The news is sad but not entirely unexpected: Steve Jobs has died at the age of 56 after years of health issues and a high-profile resignation from Apple a few months ago. CNN has a live blog of reactions from colleagues and leading figures in technology and the world at large, and even those whom the man counted as enemies are saying they loved him.

As the film critic at this publication, I’m naturally drawn to his impact on the movie industry, which began when he bought a computer graphics firm in George Lucas’ business empire and saw it become Pixar Animation Studios. Though others were responsible for the creative masterworks that flowed from that studio, it was Jobs who gave them the necessary cash at a critical time ($5 million, a pittance compared with what Pixar would become) and brought a management style that dovetailed with the creative culture. Had Jobs done nothing else, that would have been enough of a legacy for us to celebrate.

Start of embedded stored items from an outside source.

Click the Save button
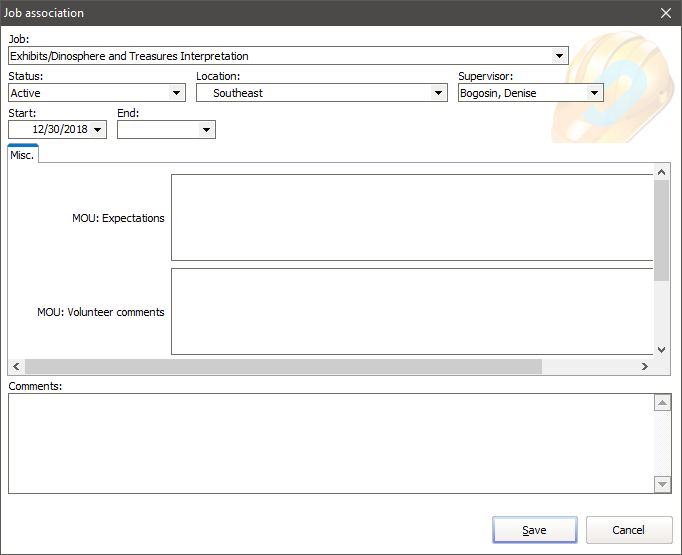 pyautogui.click(x=534, y=530)
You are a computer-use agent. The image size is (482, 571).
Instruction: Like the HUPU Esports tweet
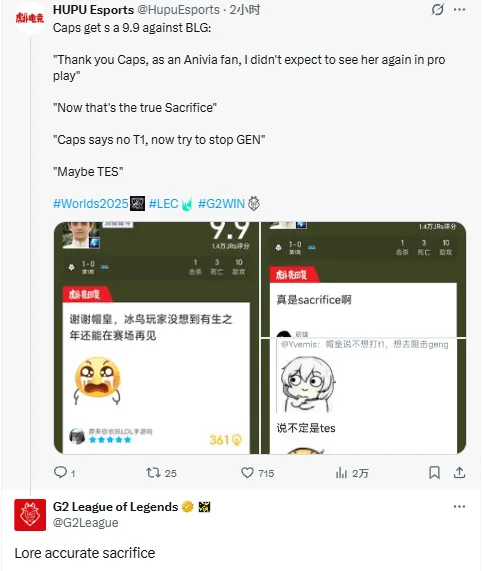pyautogui.click(x=247, y=473)
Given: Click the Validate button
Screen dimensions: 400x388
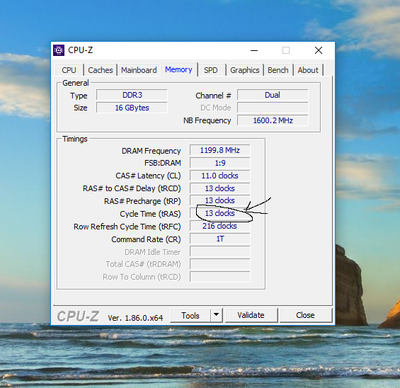Looking at the screenshot, I should (x=251, y=315).
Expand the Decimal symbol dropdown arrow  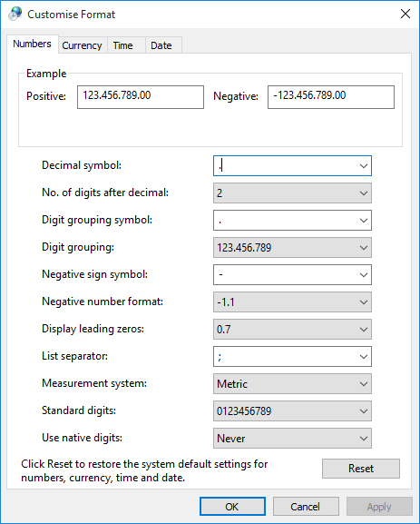pyautogui.click(x=363, y=166)
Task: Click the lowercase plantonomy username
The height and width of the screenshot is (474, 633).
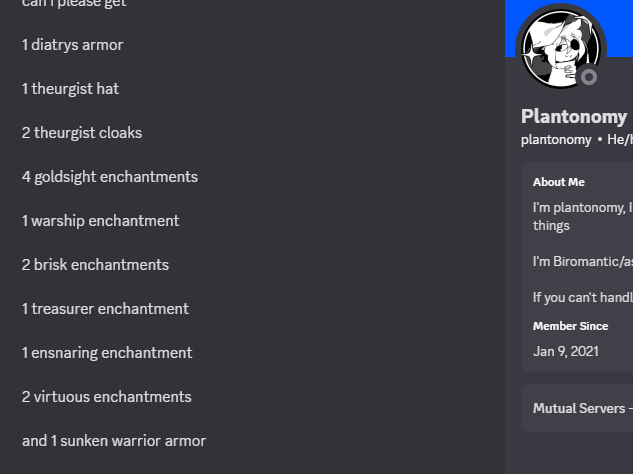Action: 556,139
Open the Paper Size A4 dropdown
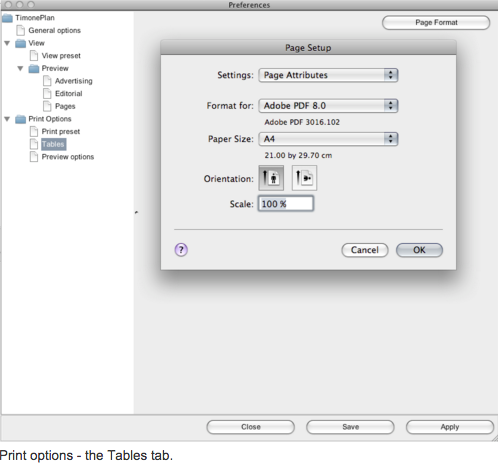The image size is (498, 463). [x=328, y=139]
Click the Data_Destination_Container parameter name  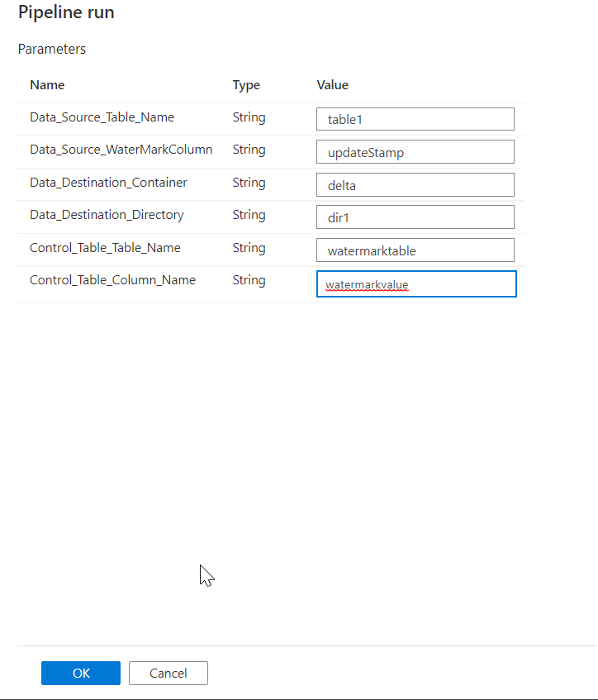pos(108,183)
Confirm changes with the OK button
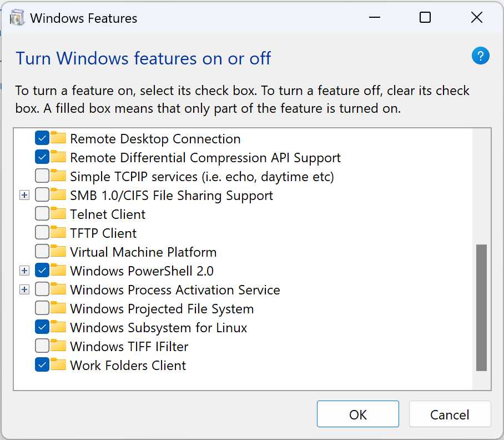Screen dimensions: 504x440 [357, 414]
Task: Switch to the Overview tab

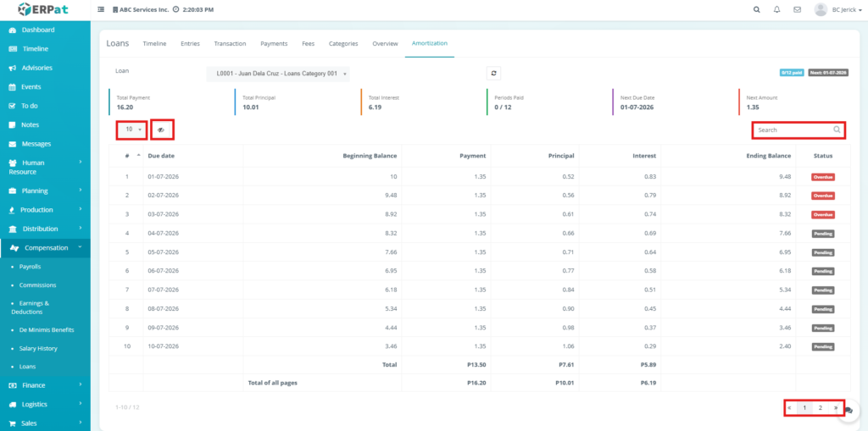Action: pos(385,43)
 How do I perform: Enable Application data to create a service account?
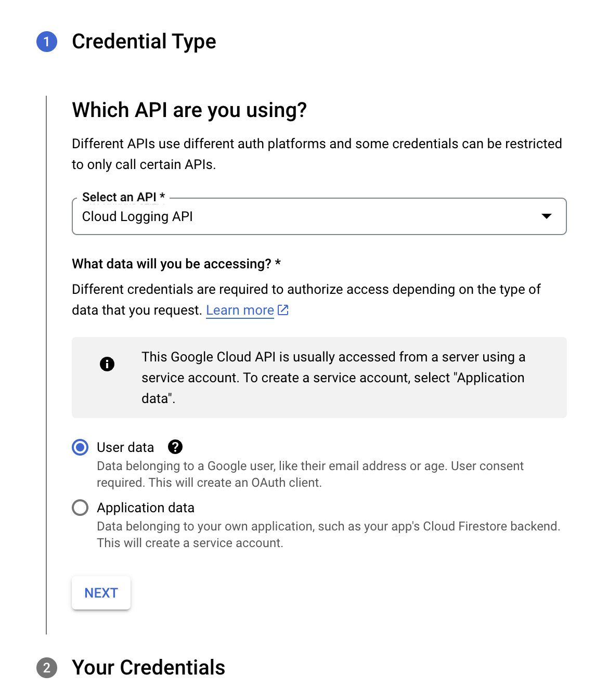click(x=80, y=508)
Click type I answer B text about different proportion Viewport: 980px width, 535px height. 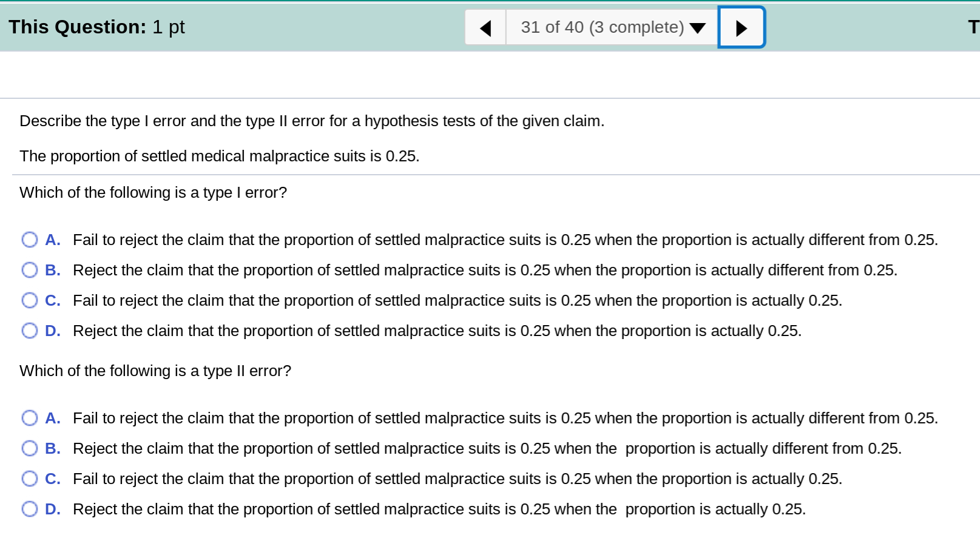click(485, 270)
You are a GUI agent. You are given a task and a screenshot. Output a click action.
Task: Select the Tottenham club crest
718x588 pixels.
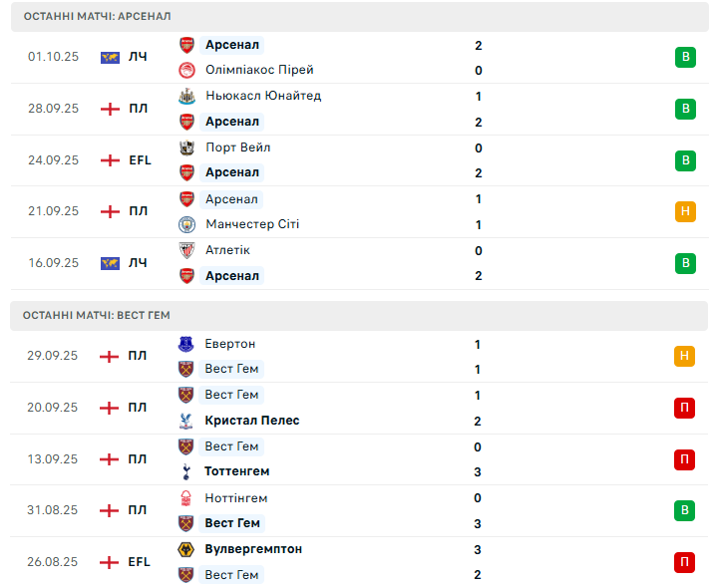(x=186, y=471)
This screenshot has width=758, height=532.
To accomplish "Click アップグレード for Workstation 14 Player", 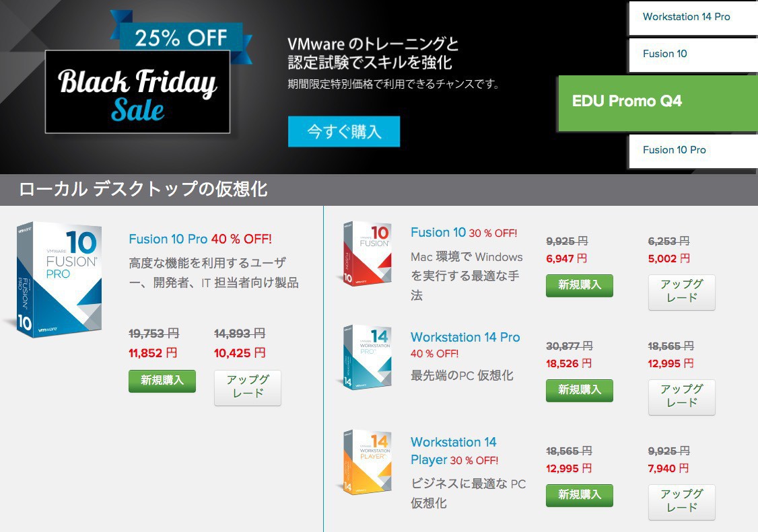I will click(681, 502).
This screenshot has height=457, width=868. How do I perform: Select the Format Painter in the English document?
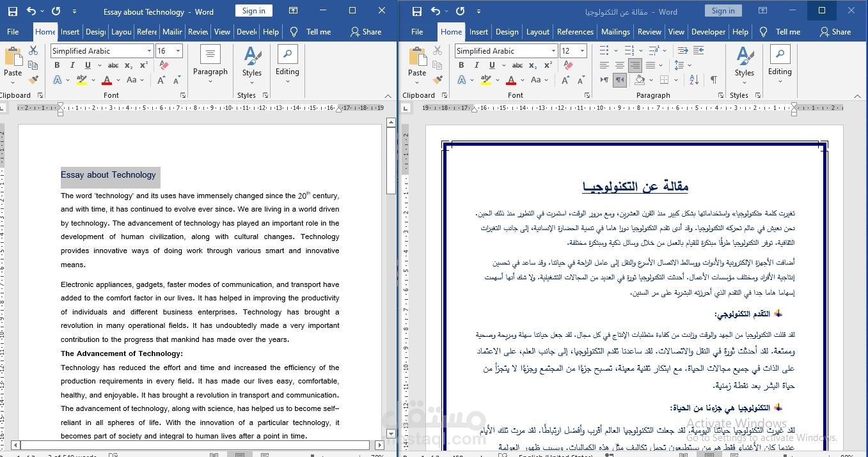coord(33,79)
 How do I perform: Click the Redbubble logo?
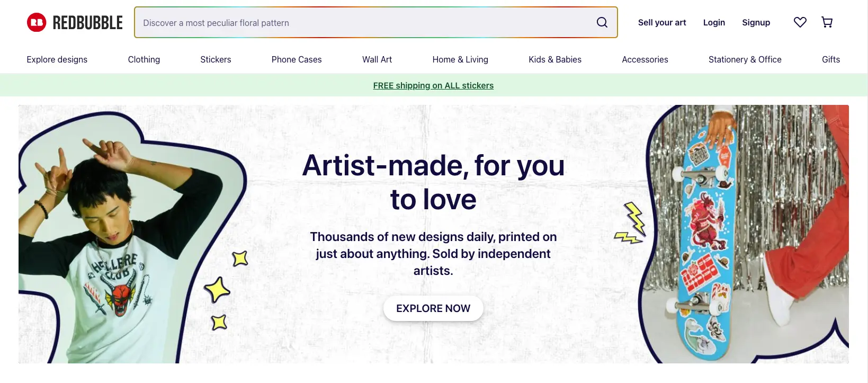point(74,22)
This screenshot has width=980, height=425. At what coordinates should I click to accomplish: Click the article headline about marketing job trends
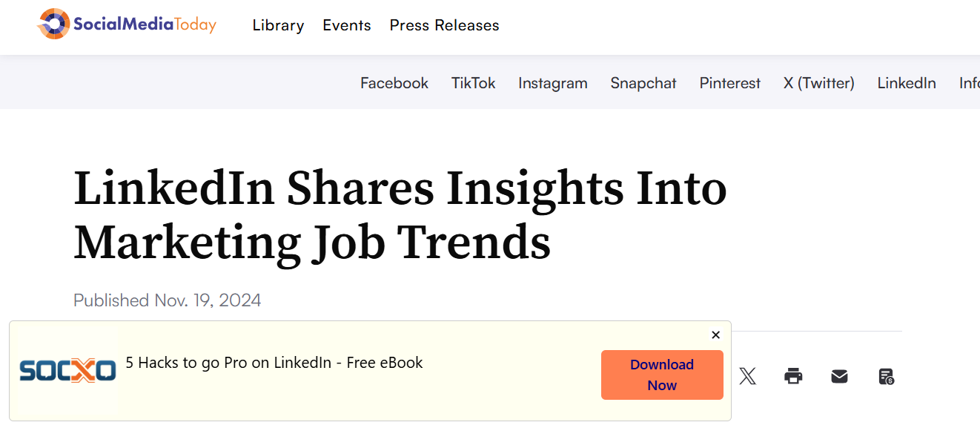pos(400,215)
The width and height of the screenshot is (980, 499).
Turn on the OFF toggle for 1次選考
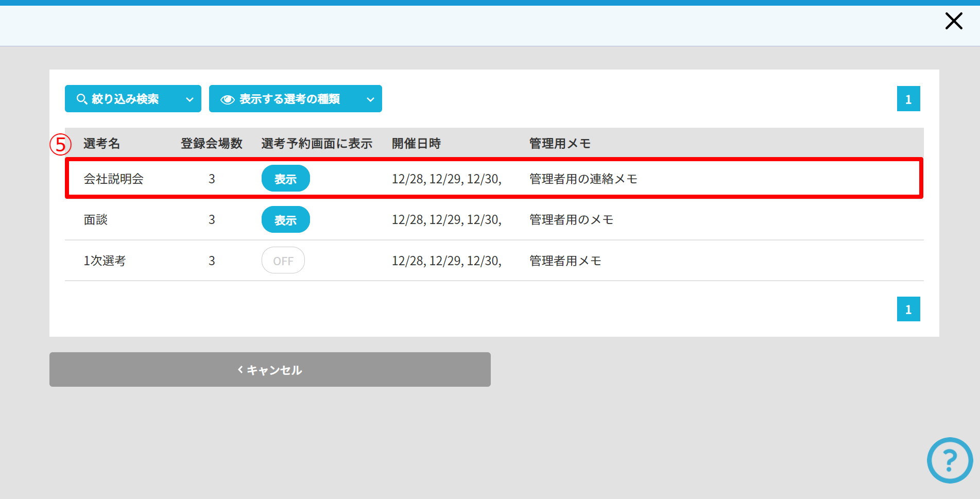click(283, 261)
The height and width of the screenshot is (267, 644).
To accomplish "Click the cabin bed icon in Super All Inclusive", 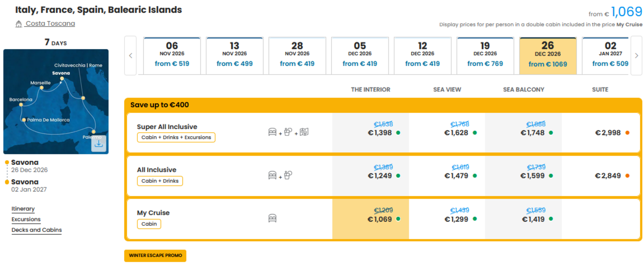I will [273, 132].
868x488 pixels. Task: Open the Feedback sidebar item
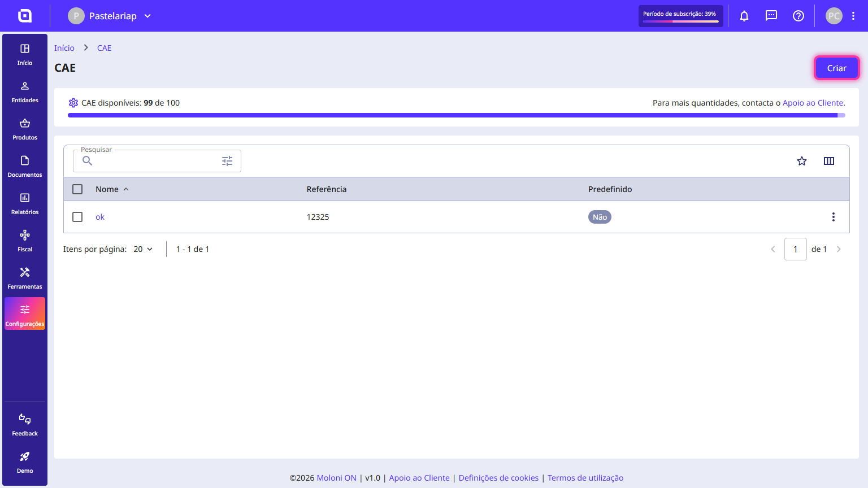tap(25, 425)
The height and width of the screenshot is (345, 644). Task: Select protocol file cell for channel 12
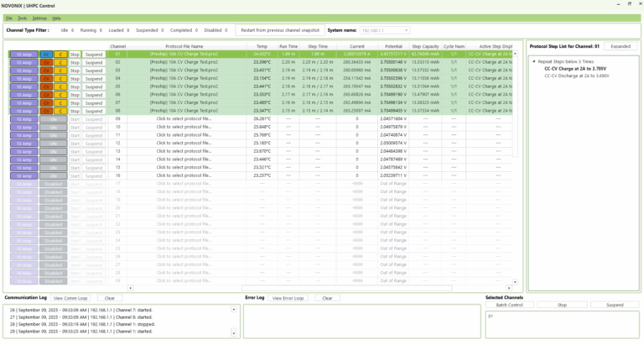tap(184, 143)
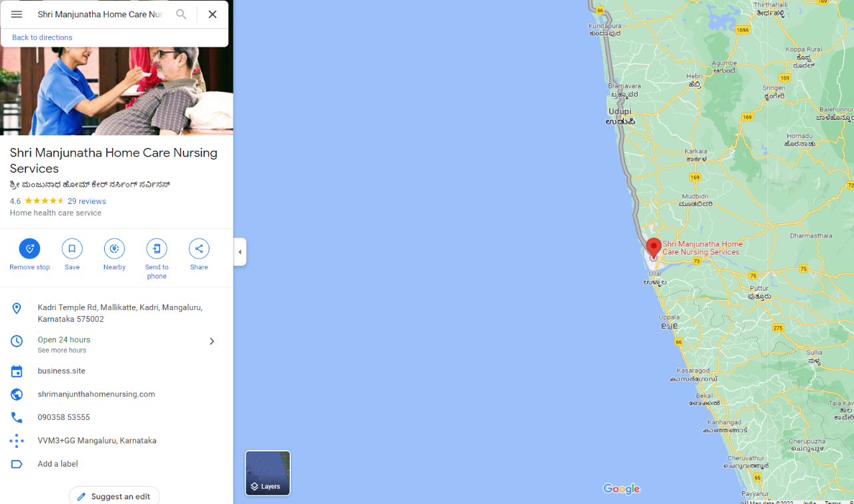Select the Send to phone icon
This screenshot has height=504, width=854.
(x=157, y=249)
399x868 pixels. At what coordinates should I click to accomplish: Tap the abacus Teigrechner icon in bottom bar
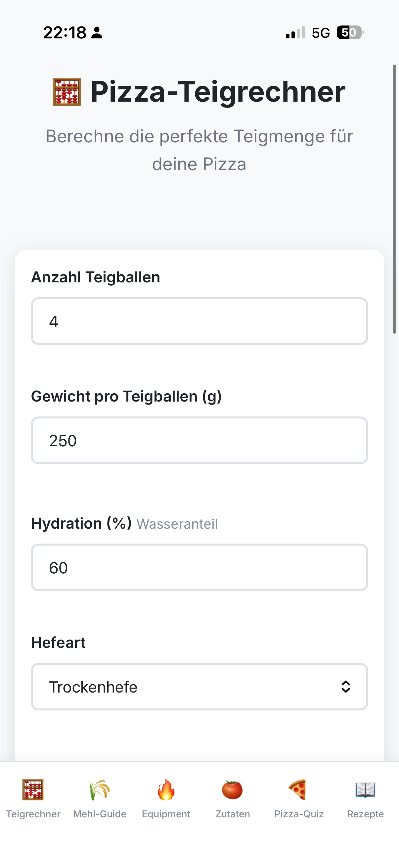pyautogui.click(x=33, y=789)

Of course, he did so much else. The 338 patents he owned testified to his technological career. He lived to see computers change from the oatmeal-colored boxes of the 1970s to the elegant little devices that fit in your pocket. He was also one of America’s best known Buddhists, and despite a history of high-handed behavior, he won an unusual amount of affection from his followers. A few were moved to hail him as the greatest innovator since Thomas Edison. Taking a cue from Christopher Wren’s epitaph, if you seek Steve Jobs’ monument, check your smartphone.